Dear Christina, I have been married for ten years. We have two kids. I want to stay together. I love my wife. We have been in counselling for a couple years now and I am at a point where resentment is all I see. When she says anything, I am automatically defensive and often throw the “divorce” word around. All I hear is criticism, yet all I want is time with her and a connection. How do I even start to break down her wall and prove to her that she is my everything?

– Lost & Terrified

Dear Lost and Terrified,

This is a spot… and I have sat with many married and divorcing couples who have said very similar words to these, so thank you for the tender question and the opportunity to share what I have learned.

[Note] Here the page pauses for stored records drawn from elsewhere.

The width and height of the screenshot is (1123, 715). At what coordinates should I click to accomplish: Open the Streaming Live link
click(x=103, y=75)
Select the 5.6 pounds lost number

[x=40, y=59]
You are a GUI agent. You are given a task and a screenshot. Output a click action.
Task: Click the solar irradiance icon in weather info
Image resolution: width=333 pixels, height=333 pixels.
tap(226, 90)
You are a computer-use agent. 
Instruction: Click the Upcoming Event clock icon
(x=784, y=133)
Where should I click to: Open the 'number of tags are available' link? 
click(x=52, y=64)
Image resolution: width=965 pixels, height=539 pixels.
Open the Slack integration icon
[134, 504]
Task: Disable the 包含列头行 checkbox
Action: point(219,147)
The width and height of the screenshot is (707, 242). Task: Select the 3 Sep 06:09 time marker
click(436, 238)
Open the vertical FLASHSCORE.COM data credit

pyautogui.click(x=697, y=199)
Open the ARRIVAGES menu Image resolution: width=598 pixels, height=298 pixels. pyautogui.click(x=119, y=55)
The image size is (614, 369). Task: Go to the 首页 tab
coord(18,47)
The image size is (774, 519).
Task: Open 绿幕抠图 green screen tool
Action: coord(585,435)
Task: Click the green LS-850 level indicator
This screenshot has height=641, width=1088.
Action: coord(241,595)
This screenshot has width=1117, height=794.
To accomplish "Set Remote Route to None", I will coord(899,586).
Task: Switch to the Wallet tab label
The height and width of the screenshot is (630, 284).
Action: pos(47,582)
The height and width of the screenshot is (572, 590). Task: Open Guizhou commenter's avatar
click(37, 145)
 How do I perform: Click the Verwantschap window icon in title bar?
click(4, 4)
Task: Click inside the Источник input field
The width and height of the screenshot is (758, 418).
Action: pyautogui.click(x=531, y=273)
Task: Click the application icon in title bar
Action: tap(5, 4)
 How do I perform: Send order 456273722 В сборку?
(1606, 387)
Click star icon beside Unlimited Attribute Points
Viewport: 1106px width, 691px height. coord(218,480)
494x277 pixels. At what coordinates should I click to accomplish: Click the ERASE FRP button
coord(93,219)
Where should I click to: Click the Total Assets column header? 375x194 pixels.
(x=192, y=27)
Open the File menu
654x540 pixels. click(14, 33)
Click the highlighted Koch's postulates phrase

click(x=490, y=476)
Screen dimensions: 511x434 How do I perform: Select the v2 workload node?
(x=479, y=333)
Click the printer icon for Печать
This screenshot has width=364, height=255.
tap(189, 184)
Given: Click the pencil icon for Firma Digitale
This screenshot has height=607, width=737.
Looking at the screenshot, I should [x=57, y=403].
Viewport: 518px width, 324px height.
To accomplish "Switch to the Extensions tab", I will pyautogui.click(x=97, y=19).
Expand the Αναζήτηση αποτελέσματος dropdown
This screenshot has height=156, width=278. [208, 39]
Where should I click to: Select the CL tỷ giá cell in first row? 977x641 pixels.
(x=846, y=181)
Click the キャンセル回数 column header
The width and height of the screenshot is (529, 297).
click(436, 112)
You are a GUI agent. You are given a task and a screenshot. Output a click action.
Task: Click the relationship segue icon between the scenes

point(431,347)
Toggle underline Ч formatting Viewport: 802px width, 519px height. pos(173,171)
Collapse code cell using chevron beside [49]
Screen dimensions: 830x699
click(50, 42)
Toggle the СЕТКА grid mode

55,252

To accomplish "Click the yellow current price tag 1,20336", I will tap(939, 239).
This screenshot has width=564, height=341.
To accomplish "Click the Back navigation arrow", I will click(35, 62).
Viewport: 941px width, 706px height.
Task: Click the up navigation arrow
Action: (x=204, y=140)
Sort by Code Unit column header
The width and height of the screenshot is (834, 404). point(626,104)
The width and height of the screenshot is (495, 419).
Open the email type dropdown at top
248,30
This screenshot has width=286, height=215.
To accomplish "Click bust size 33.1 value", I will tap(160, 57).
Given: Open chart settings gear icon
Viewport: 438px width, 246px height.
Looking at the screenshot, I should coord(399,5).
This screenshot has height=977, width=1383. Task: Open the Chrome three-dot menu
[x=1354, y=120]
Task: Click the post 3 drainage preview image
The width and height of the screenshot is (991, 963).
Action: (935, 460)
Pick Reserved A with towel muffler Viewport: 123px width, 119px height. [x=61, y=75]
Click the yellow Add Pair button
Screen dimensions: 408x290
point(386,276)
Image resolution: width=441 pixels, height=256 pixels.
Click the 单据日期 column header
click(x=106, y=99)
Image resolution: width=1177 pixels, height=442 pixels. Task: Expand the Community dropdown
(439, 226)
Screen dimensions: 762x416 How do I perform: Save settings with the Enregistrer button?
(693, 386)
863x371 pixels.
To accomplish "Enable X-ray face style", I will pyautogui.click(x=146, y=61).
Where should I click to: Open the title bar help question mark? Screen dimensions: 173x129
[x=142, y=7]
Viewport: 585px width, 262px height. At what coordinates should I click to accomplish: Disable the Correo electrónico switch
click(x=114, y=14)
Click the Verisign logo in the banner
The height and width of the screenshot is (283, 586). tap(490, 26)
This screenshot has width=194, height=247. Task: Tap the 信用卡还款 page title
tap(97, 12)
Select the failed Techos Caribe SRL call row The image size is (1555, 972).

I believe that there is a fine line between compromise and self-sacrificing. Compromise is necessary in relationships, whereas self-sacrificing is anti-self-love and will, without a doubt, result in resentment. I need to put this on the table, because I am about to share some perspective that has the potential to sound like self-sacrificing, but really is about compromise.

There is a golden rule when it comes to relationships, and it is to never threaten the state of the relationship. When we threaten to end things, flippantly mention or even insinuate not being together one day, we are fracturing the foundation of the relationship. These comments may result in your wife feeling emotionally unsafe in the relationship, which can in turn appear as if she is putting up a wall, running away or just plain shutting down. Her thought process may be saying, “Why on earth would I share my heart with him when he’s just going to leave me?” Whether she says these words or not, this is undoubtedly under the covers.

I hear you say that you love her, and that you want to stay together. If this is your truth, then I would fight for it, and for her heart. This means knowing her love language and making a deposit every single day in the form of HER love language. The heart needs oxygen, just like an engine needs oil. If you never change the oil, the engine will seize… as will the heart.

When she says something that pokes you, bite your tongue. It’s not about you, even if she’s telling you to parent a certain way, or to be a certain way. We have a tendency to jump right to not feeling good enough and to being triggered and reactive. Try to simply hear her words. Repeat back to her what she says to you, so that you hear her words for what they are, not what you think they are. Then, do something with it… as in show her through action that you hear her. Words are empty and meaningless when actions don’t reflect the words. (See a thorough breakdown of this communication style here.)

When you get poked or annoyed, do your very best to take a deep breath and see the forest through the trees. The forest is your end game and the trees are what need to be dodged along the way. Put your goal front and centre, literally. A note on your bathroom mirror, or a daily reminder in your phone that reminds you what you’re fighting for. You will indeed need the reminder, regularly. Here’s the thing… it will take time to undo her story. In all honesty, this is her piece in the process and you have zero control over this. What you do have control over is how you show up. Your loving actions may not be received at first, so this may need to be an on-going, and more importantly, consistent effort. Slow and steady does indeed win the race.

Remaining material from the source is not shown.